E’ importante per voi sapere che quest’anno potremmo perdere molte partite. La causa è da attribuire al fatto che dovremo scoprire come misurarci con le squadre del nostro girone, ed il modo migliore è confrontarci con le squadre migliori. Sono convinto che se i ragazzi lavoreranno anche fuori dal campo e si impegneranno al massimo, saremo in grado di affrontare alla pari qualsiasi squadra. Il tempo sarà testimone. Credo anche che ci siano abbastanza squadre nelle zone limitrofe che non ci costringeranno a lunghi viaggi. Questo potrà essere una delusione per coloro che giocano a baseball solo allo scopo di visitare altre città, ma so anche che sarà un grosso sollievo per coloro che hanno viaggiato molto negli Stati Uniti e Canada seguendo le squadre di hockey e football per confrontarsi in gare più competitive. Nella mia carriera ho viaggiato abbastanza nella zona prettamente ovest del Paese per potere affermare che squadre competitive sono più vicine di quanto possiate immaginare. Se la stagione sarà di successo, prenderemo in considerazione anche la possibilità di viaggiare più lontano nel futuro.

 

Ai ragazzi sarà chiesto di essere pronti a giocare ogni qualvolta si presenteranno in campo. Le casacche dovranno essere rimboccate nei pantaloni, indossare il cappello diritto ed i pantaloni che non scendono sulle ginocchia. Non ci sono scusanti per chi non corre sul campo da baseball. Dovranno correre sin dal primo passo fuori dal dugout. Dovranno andare spediti verso la loro posizione in difesa, verso il box di battuta e verso la panchina dopo una eliminazione. Saremo aggressivi su ogni battuta più di ogni altra squadra, ed impareremo ad eseguire gli schemi per aiutare i nostri compagni. A ciascun giocatore, su ogni gioco, sarà chiesto di trovarsi nella posizione giusta. Giocatori che non corrono, non giocheranno, i ragazzi impareranno molto presto. Il gioco diventa alquanto noioso quando non si pensa alla giocata successiva e cosa si dovrebbe fare eventualmente per aiutare la squadra. I giocatori non dovranno fare confusione in panchina, mi rivolgerò spesso a loro per conoscere come si sarebbero comportati in determinate situazioni o nel box di battuta. Si può imparare stando in panchina tanto quanto sul campo, se si ha voglia di imparare, anche se ci vorrà del tempo per rendersene conto. Riconosco che sono ragazzi, ma senza nulla a loro togliere, credo che siano in grado di seguire e concentrarsi per un breve periodo, della durata di una partita o allenamento.

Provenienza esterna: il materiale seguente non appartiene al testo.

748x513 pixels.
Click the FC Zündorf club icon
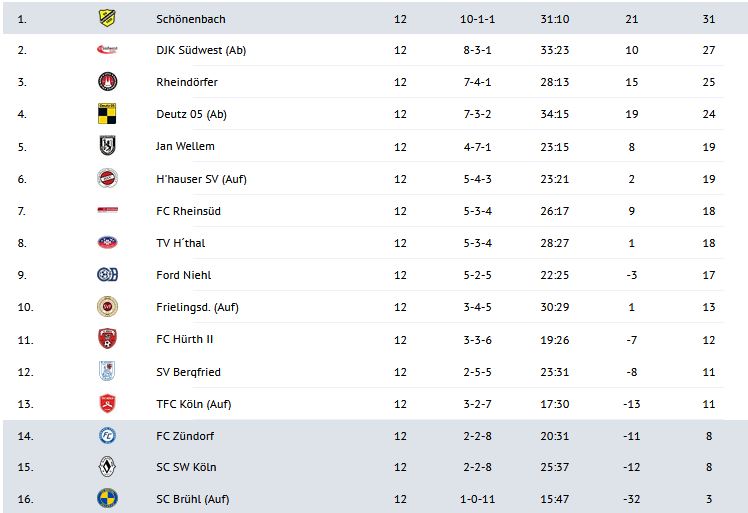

So che può funzionare perché è così che mi hanno insegnato e così si sono comportati i nostri genitori sugli spalti. Formammo la nostra squadra Little League quando avevo 10 anni nella periferia di Columbus nell’Ohio. Avevamo un allenatore molto organizzato e che pretese le stesse cose che vi sto chiedendo oggi. Dedicammo otto estati a questo signore e siamo stati premiati per i nostri sforzi. Io frequentai e giocai per il college del Michigan, un altro per Duke, uno per Miami, due andarono in North Carolina, uno in Florida, uno a Kent State e la maggior parte degli altri continuarono in diverse leghe minori. Quattro di noi diventarono professionisti. Tutto questo ebbe inizio in una cittadina dove nessuno prima di allora era stato selezionato per le Università. Non voglio asserire che questo accadrà anche qui, ma voglio farvi capire che questo sistema funziona. Molti si staranno chiedendo se era questo ciò che si aspettavano e capisco che qualcuno potrà non aderire, ma vi garantisco che è una opportunità per i vostri ragazzi per crescere insieme e fare una esperienza di vita che andrà ben oltre quella specificatamente del baseball. Fatemi sapere nel più breve tempo possibile se siete pronti ad affrontare questo cammino insieme a me.